Loads of people all over the UK shared dreams and despairs, put thoughts out on social media, talked about where we’d come from and where we’re going with the arts and policy, and how much more there is still to do, how much hasn’t been done. I loved that it took minimal pushing (compared to the work it took to make Fun Palaces happen!, diff size thing, I know) and happened regardless – because people care.
And, out of it, I had an email conversation with a 2014 Fun Palaces Maker, Carine, who has been very honest with us about her experience of making a Fun Palace last year, the challenges as well as the great bits. I found the conversation both moving and invigorating, and asked Carine if I could share it more widely. Here it is, with her permission. (nb, Carine is not an arts professional and the Fun Palace she co-made last year was her first work in creating a public event of this nature. These are the people Fun Palaces are for, AND the people we’re learning from about how to make the whole thing work!)
I hope it’s useful to those of you thinking you want to make a Fun Palace (or wanting to make anything at all!) and worrying about doing it right. There is no ‘right’!
Carine : I shared #ArtsPolicy 50 with non-arts people today. They were interested but too busy/not bothered enough to get involved. It made me think I wasn’t sending the right message. Or I haven’t found the right way to send it. This brought me to think about how Alex and I are talking about/sharing the Fun Palaces. We did not manage to get the #everyoneanartist #everyoneascientist message across in 2014. And though we’re quite pleased with what we managed to do, there is huge space for improvement re getting people engaged and involved, lots to achieve in 2015.
And this led me to realise that’s why the Fun Palaces are unique : they give us the space to learn, grow, make mistakes (and sometimes turn them into happy accidents), improve, make things better the following year; but since there is no expectation, there can’t be failure or competition. The structure of the FP (and the HQ) act like a safety net for when we need reassurance, guidance.
Voilà. That’s what the #ArtsPolicy50 thing got me thinking about today. I wish I could find better words to express my thoughts! I guess the main idea is : I found something I’m passionate about, something that is changing me. And while I’m learning to be a Maker I need to find a way to pass on why it matters (and not only to me) and I haven’t found it. Not yet…
Stella : Carine, this made me cry. I really hope you understand how useful, important and valuable your open-ness is to us, to all of us, (you included I hope?) who are trying to make whatever this “Fun Palace” thing is. Because NONE of us know. I certainly don’t. And I go to these big meetings and tell very posh/’high-powered’ people : “I don’t know – but I’m ok to not know, to learn, to make mistakes, to develop it”, and they don’t understand how I can be so honest about what I don’t know.
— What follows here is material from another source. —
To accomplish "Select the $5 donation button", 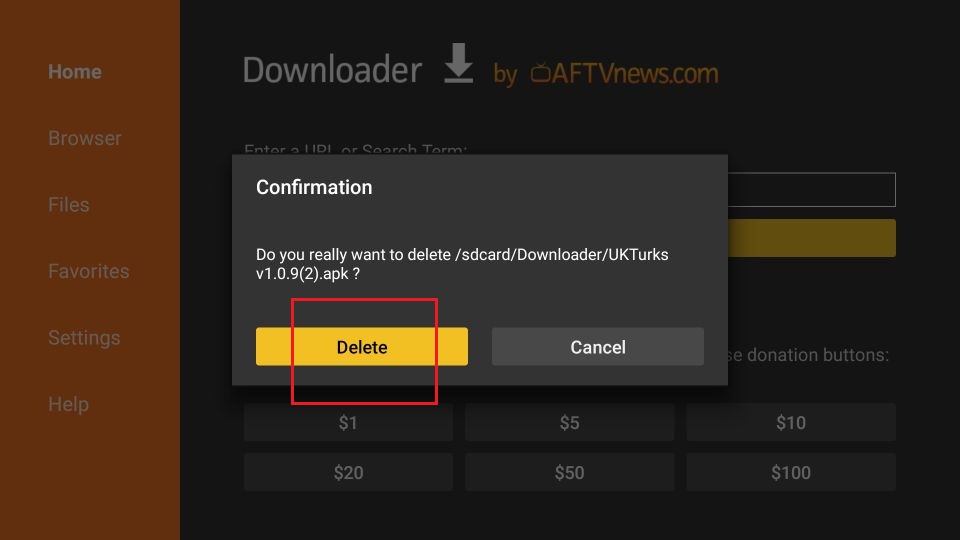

And I don’t understand how they can not realise what a HUGE thing we are beginning, and how weird it is of them to think anyone might fully KNOW how to do Fun Palaces yet. Ever.
Carine : Being okay about my mistakes, and open about them is one of the most valuable things the Fun Palaces have taught me. Seeing writers/theatre makers like you being open about them too only makes you closer to your audience I think. It doesn’t stop us admiring your work, but it shows it comes from work, not a magic trick. I suspect one of the reasons we’re afraid to admit we’re sometimes wrong is the competitive system we’re brought up in (school, grades, etc…) that teaches us to be better than the others, work against them rather than with them. So Fun Palaces in schools could make such a massive difference (easier said than done I guess!!).
I love the Fun Palaces Makers – the guts it takes to get out in our own community, right where we live, and risk getting it wrong, risk getting it right, risk getting involved, risk our neighbours knowing us. I bloody love them for their daring.